西日本におけるタンポポの分布などを調べた「タンポポ調査・西日本2015」で、徳島県は在来種の割合が全体の6割近くを占め、調査した19府県の中で一番高いことが分かった。在来種の多さは自然環境の良さを示す指標とされ、調査に携わった県立博物館は「徳島の素晴らしい環境の証明になった」としている。

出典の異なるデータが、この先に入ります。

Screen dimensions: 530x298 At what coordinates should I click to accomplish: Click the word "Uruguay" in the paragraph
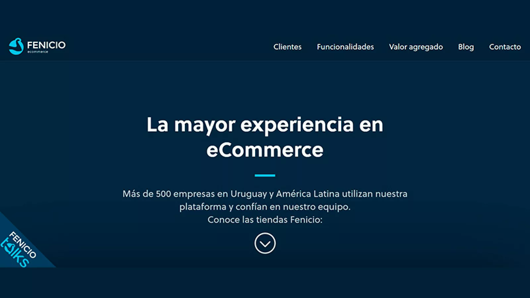(x=249, y=194)
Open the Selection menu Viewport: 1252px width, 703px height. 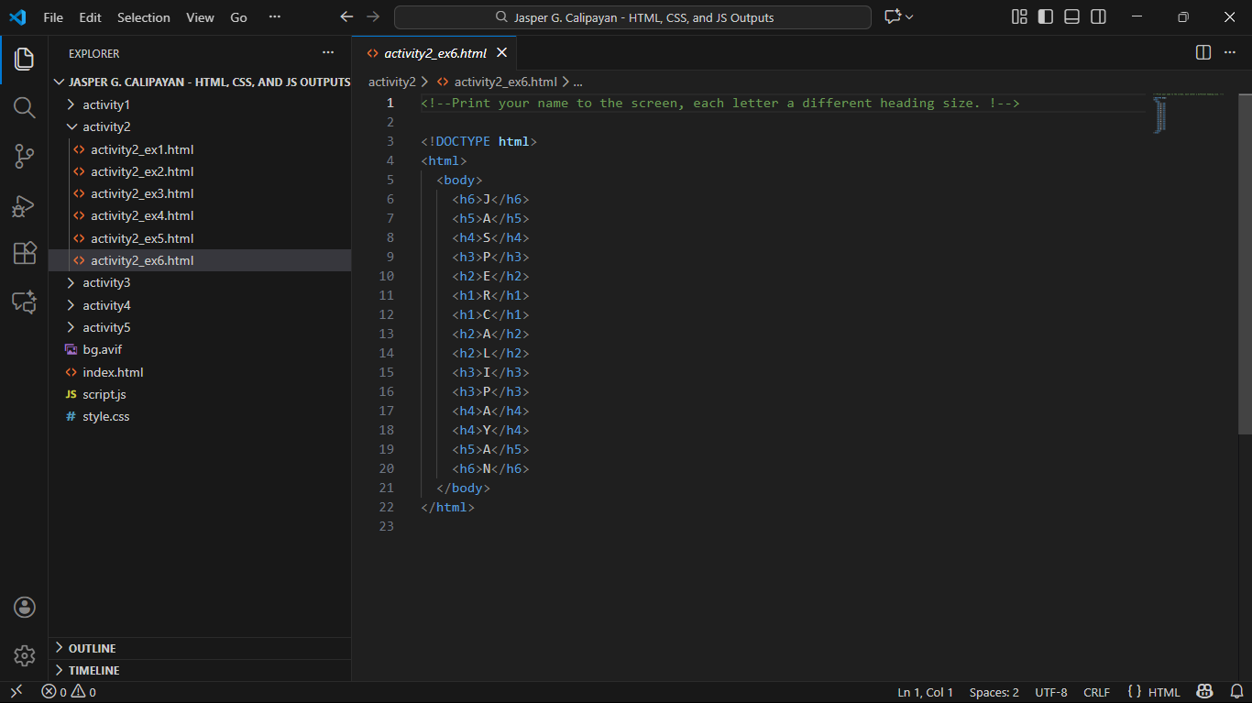(x=143, y=17)
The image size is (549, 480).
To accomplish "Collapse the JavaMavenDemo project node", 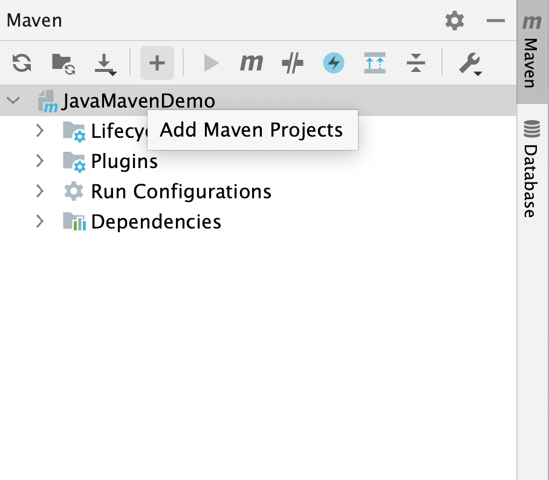I will 13,100.
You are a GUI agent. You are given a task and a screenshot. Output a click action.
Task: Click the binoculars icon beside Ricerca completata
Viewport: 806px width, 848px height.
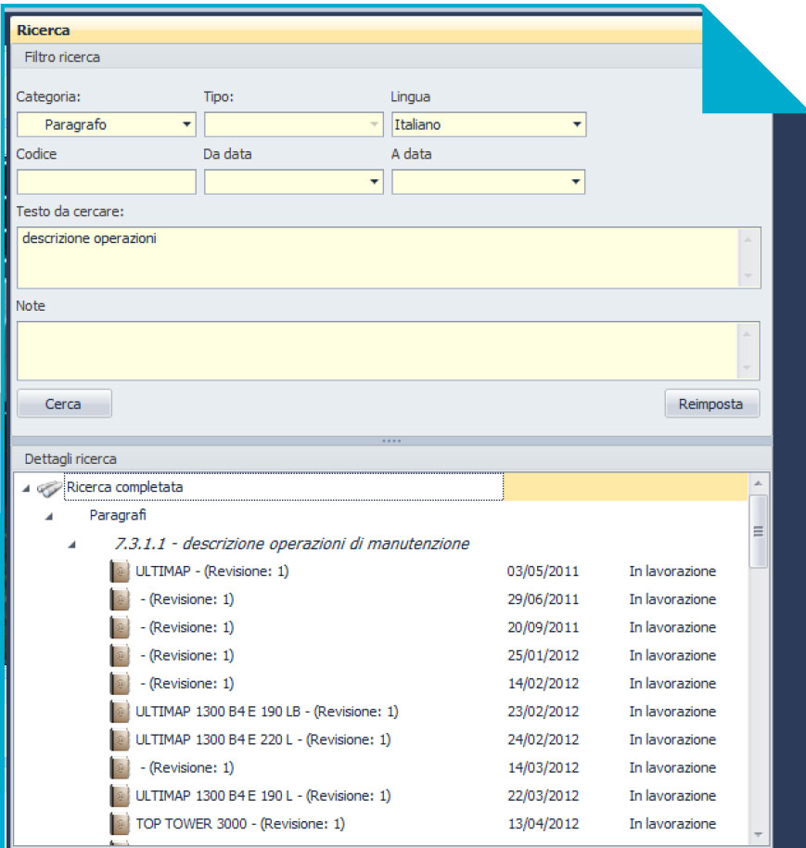pyautogui.click(x=50, y=487)
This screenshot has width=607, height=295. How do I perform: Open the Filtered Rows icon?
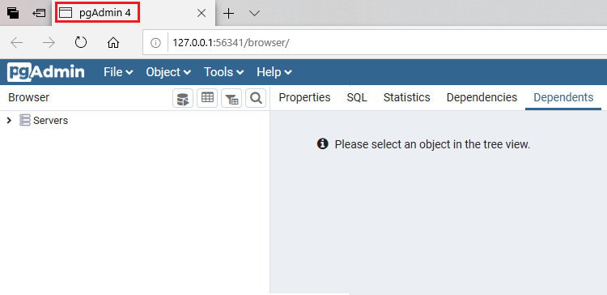click(231, 98)
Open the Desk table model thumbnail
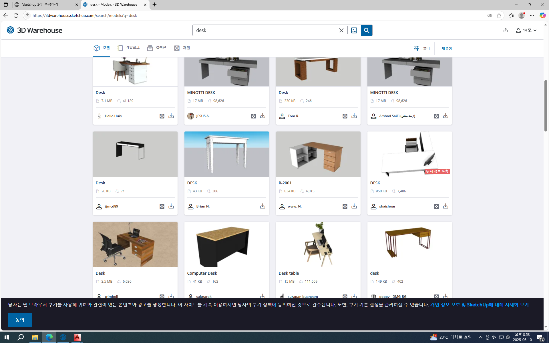This screenshot has width=549, height=343. pos(318,244)
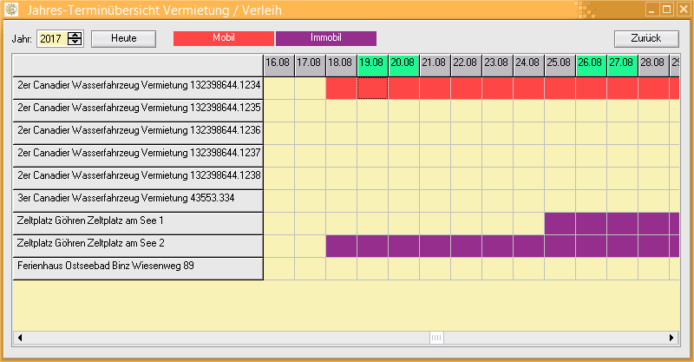Screen dimensions: 694x362
Task: Click the red booking cell on 19.08
Action: click(x=372, y=88)
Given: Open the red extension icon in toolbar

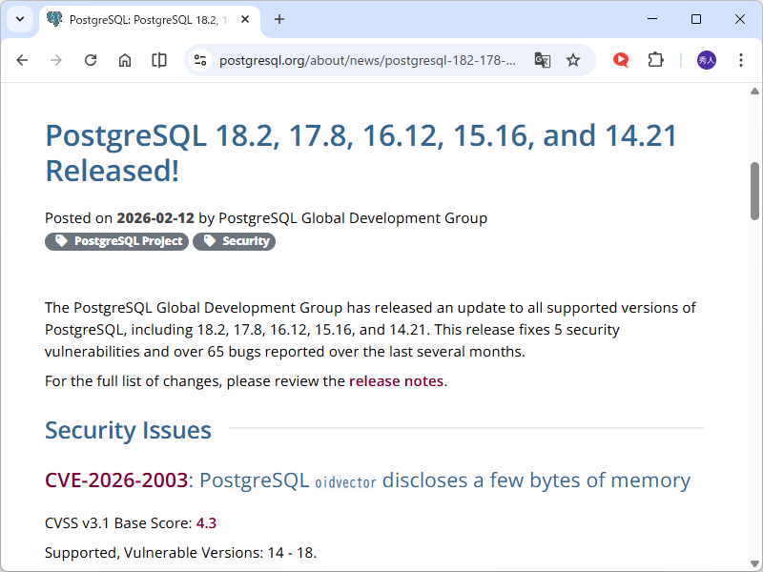Looking at the screenshot, I should click(x=620, y=59).
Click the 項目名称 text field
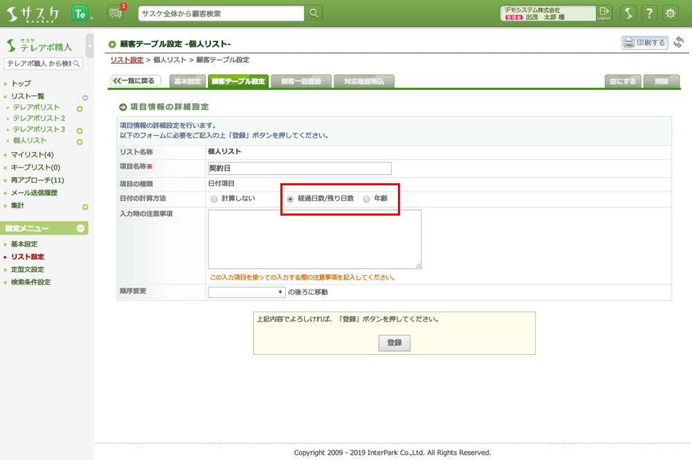Viewport: 692px width, 460px height. tap(300, 168)
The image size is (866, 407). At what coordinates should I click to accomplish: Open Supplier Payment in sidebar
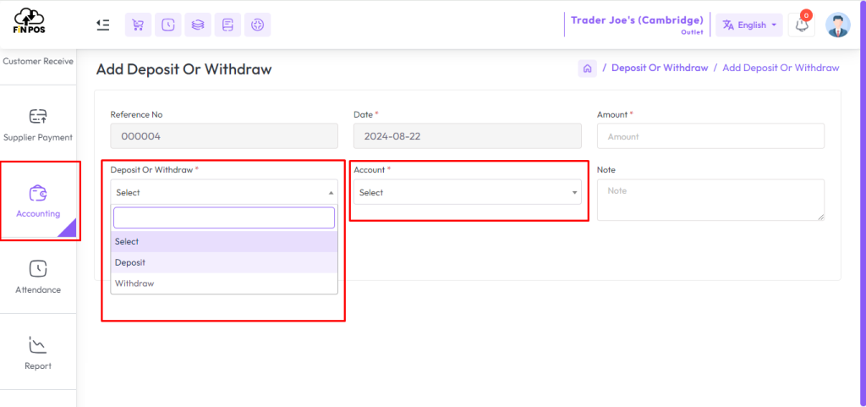[x=38, y=124]
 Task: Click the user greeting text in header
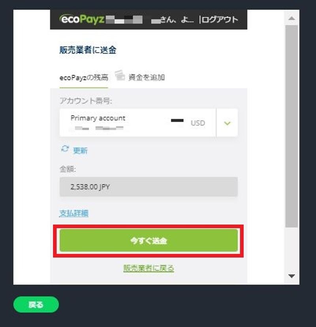click(172, 20)
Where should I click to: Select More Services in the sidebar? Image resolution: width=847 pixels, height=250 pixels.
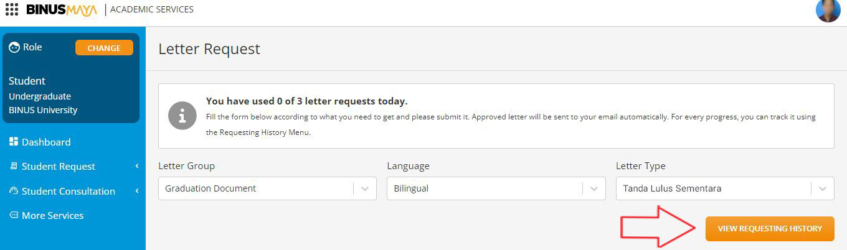[52, 215]
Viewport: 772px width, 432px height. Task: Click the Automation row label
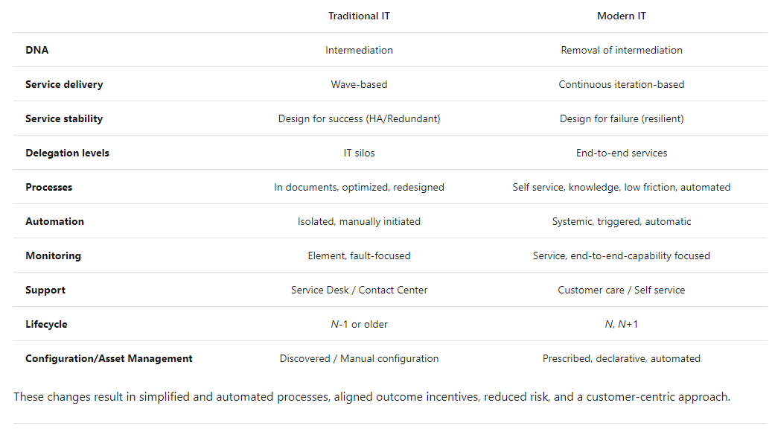(54, 221)
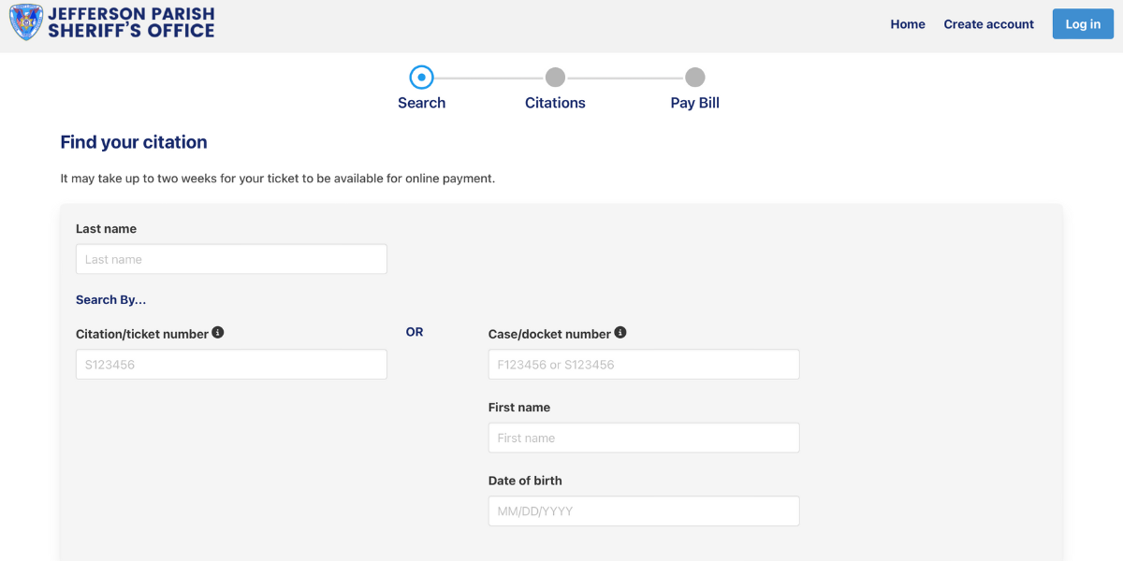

調査は、公益社団法人・大阪自然環境保全協会(大阪市)が中心となり、2014、15年の3~5月に19府県で実施した。市民ら8132人が、種類や生育場所を記した調査票など6万8319件の有効サンプルを寄せ、専門家が分析した。
県内では626人が7366件の有効サンプルを集めた。そのうち在来種だったのは5154件。人口の偏りなどを加味する特殊な計算を行うと全体の57・9%を占め、西日本全体の平均39・4%を大きく上回った。在来種は、日当たりの良い開けた場所や手入れされた里山などに生えることが多く、在来種の割合が大きいほど自然環境が良いといえる。
一方、5年前の前回調査に比べ、都市化された場所に生えることが多い外来種の割合も増えた。09~10年の前回調査で外来種の割合は30・0%だったが、今回は42・1%に。外来種の花粉が在来種に付着すると、在来種の種が実らない場合があり、在来種の減少につながる。1回の調査だけでは判断できないが、注意する必要があるという。
県内調査の事務局を務めた県立博物館の小川誠上席学芸員は「タンポポは人間を取り巻く環境の豊かさを示してくれるので、ぜひ注目して見てほしい」と話している。同館では5月29日まで、今回の調査結果やタンポポの標本を展示した企画展を開いている。